Cette stratégie prévoit :
La modernisation des infrastructures : construction et réhabilitation d’écoles, extension du réseau scolaire dans les zones rurales, création de laboratoires et bibliothèques modernes.
L’intégration des technologies : généralisation des outils numériques, mise en place de plateformes éducatives et formation des enseignants aux méthodes d’apprentissage innovantes.
L’amélioration des conditions d’apprentissage : réduction du ratio élèves-enseignant, fourniture de manuels scolaires, et renforcement des capacités pédagogiques.
Pour la ministre, cet ambitieux programme doit positionner la RDC comme un pays de référence en matière d’éducation en Afrique : « L’objectif est qu’en 2029, nous ayons un système éducatif qui soit reconnu comme un modèle d’excellence en Afrique. »
Cette vision s’inscrit dans la continuité des réformes initiées par le gouvernement, notamment la gratuité de l’enseignement primaire instaurée en 2019, qui a permis à des millions d’enfants d’accéder à l’école. La rentrée scolaire 2025-2026 se déroule dans un contexte marqué par une croissance démographique rapide, une demande accrue en infrastructures scolaires et un besoin urgent de revalorisation du métier d’enseignant.
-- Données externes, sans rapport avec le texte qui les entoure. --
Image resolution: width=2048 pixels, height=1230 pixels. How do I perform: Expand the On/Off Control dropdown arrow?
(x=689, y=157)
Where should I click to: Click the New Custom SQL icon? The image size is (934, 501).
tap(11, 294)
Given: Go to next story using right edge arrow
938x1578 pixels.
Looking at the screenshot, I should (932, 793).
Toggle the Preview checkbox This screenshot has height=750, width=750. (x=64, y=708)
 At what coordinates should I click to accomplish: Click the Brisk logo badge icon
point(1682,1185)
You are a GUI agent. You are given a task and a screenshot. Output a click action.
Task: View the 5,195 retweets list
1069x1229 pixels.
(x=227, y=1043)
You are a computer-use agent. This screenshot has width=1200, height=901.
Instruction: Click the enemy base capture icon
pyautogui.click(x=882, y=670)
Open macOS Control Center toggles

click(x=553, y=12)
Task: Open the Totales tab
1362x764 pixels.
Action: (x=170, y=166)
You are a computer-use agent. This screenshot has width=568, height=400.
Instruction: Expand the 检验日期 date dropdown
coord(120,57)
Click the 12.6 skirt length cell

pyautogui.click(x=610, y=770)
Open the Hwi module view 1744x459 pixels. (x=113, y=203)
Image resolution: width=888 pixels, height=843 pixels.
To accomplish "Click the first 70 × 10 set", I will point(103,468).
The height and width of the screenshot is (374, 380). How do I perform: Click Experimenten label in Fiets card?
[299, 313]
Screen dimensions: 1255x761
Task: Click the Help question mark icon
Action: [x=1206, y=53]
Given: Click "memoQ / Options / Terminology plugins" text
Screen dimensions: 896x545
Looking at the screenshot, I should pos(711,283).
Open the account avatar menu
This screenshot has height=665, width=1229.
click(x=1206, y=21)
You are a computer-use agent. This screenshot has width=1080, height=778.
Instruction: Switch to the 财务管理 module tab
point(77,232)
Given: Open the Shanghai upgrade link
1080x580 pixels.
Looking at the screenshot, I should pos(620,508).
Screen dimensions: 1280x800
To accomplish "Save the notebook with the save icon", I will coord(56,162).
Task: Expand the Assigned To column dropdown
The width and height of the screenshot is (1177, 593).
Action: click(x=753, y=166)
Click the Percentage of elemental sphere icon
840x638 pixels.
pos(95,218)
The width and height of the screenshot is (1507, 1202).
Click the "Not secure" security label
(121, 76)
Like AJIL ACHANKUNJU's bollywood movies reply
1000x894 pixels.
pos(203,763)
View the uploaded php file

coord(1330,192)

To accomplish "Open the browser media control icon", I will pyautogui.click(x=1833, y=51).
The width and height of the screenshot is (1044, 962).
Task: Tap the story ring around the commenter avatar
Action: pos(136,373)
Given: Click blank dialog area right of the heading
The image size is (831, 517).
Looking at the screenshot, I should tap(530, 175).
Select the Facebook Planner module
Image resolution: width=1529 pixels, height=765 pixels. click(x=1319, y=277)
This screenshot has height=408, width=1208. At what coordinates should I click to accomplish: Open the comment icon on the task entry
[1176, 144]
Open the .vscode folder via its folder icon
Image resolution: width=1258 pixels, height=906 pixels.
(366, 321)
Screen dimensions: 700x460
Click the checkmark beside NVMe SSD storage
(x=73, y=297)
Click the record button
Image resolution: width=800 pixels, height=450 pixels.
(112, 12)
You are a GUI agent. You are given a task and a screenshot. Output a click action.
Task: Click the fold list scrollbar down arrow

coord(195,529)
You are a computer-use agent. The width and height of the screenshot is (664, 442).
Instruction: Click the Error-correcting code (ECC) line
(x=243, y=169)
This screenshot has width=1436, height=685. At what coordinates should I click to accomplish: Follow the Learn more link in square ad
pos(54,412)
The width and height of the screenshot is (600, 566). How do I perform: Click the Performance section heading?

Le gouvernement a promis de mobiliser des ressources financières et techniques pour répondre à ces défis : Accélération des programmes de construction d’écoles ; Renforcement des compétences des enseignants ; Déploiement d’outils numériques pour améliorer la qualité de l’enseignement ; Mise en place de partenariats avec des acteurs privés et internationaux.
Au-delà des chiffres et des plans stratégiques, Raïssa Malu a adressé un message fort aux parents et aux élèves : « Investir dans l’éducation, c’est investir dans l’avenir du pays. Nous avons besoin d’une jeunesse formée, responsable et capable de relever les défis du développement durable. » Cette déclaration reflète l’ambition du gouvernement congolais de transformer l’éducation en levier de développement socio-économique, dans un pays où plus de 50 % de la population a moins de 18 ans.
Avec ces annonces, le secteur éducatif congolais entre dans une nouvelle phase de modernisation, portée par une vision claire : bâtir, d’ici 2029, un système éducatif équitable, innovant et tourné vers l’excellence.